Need to add more tests to check all points mentioned in initial comment

@pgaudet
Copy link
Contributor Author

pgaudet commented Jul 25, 2024

Add test

  • Assigned_by field (GAF column 15; GPAD column 10) should be checked against groups.yaml >> GO-OWL is not allowed, for example (currently we have 42 annotations in AmiGO)
  • Added more tests for all cases in the initial comment
  • Noting that FB:FBrf0193169 is incorrectly picked up as an error by gorule-0000027 (FB refs were recently added this to the dbxef file, this should be fixed once the change is incorporated in @mugitty 's local version for testing)

@mugitty
Copy link
Contributor

mugitty commented Aug 29, 2024

@pgaudet , It is working on http://skyhook.berkeleybop.org/go-site-2210-gorule-0000027-id-syntax/reports/assigned-by-gorule-report.html

Update has to be tested on a build that is based on ontobio version 2.9.7 or greater. However, we have reverted to build 2.9.2 on Aug 28, 2024.

TO DO:
A – Using the gorule thread, answer each question briefly:
(i) Which GPAD column holds the Assigned_by field?
(ii) Which rule wrongly flags FB:FBrf0193169 as an error?
(iii) What is the lowest ontobio version a build must be based on to test the update?
B – Decide whether each statement agrees with the gorule thread, and back each yes or no with the deciding words from it:
(i) The Assigned_by field is GAF column 15.
(ii) GO-OWL is an allowed value for the Assigned_by field.
(iii) On Aug 28, 2024, the build was reverted to version 2.9.7.
C – Carry the gorule thread on from its last sentence.
Nothing in the entries is needed for this work.

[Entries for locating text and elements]
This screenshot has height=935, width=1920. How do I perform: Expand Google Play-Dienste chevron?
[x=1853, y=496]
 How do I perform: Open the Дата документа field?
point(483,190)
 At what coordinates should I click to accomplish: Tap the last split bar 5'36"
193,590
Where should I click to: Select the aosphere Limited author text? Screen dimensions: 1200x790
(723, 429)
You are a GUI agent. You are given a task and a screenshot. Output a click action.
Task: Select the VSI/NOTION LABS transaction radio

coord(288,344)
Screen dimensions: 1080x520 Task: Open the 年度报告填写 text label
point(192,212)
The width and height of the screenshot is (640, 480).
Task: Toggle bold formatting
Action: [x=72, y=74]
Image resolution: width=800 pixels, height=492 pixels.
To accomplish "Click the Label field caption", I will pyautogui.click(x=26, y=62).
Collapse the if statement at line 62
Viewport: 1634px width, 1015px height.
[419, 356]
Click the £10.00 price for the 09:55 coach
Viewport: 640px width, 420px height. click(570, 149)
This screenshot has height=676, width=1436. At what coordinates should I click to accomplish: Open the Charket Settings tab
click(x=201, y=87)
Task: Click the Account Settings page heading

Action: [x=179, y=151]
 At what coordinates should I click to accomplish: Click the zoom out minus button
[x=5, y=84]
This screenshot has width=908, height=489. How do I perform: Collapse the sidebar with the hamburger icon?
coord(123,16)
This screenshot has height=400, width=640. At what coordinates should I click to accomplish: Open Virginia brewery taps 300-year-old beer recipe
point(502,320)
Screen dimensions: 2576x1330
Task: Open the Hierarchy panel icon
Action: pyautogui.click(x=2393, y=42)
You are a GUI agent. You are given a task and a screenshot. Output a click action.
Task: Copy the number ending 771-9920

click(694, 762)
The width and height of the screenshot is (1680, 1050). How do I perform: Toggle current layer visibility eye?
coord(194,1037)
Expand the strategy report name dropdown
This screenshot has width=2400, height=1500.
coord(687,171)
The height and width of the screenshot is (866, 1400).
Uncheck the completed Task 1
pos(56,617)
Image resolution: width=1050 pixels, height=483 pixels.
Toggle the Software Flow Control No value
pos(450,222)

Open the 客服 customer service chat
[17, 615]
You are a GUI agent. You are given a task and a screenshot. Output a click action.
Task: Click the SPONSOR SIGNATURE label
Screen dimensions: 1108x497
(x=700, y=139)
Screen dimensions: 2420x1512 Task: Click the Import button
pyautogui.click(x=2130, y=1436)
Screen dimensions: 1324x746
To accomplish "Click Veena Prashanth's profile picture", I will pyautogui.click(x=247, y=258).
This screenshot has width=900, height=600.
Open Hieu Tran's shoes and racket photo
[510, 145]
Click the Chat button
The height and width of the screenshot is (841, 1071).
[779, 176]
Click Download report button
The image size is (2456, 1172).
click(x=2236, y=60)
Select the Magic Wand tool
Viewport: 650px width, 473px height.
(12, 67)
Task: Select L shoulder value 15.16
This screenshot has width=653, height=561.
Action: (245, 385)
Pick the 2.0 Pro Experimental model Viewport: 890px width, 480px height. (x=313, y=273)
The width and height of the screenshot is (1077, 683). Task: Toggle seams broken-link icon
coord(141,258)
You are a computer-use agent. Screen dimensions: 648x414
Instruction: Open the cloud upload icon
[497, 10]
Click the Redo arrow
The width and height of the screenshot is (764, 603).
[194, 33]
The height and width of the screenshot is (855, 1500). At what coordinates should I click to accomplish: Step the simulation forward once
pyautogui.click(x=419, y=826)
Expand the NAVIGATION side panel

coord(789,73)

THE RESULTS:
A –
(i) Column 10
(ii) gorule-0000027
(iii) 2.9.7

B –
(i) Yes: "Assigned_by field (GAF column 15; GPAD column 10)"
(ii) No: "GO-OWL is not allowed"
(iii) No: "we have reverted to build 2.9.2 on Aug 28, 2024."

C –
@kltm
Copy link
Member

kltm commented Aug 29, 2024

@mugitty You can continue with the newer (latest) ontobio. The temporary reversion was to see if we could get a snapshot through to support ontology and GAF (annotation) updates while we work on the ontobio fixes for release.

@mugitty
Copy link
Contributor

mugitty commented Aug 30, 2024

Thanks @kltm! The updates for this ticket are already merged into the latest ontobio release.

@pgaudet
Copy link
Contributor Author

pgaudet commented Jan 24, 2025

@mugitty

For GORULE-0000027, I have a question about the behavior of the code when encountering this issue: "Database names or synonyms should be REPAIRED to value should be in the "database" field, and error reported (this is tested by GORULE_TEST:0000027-6)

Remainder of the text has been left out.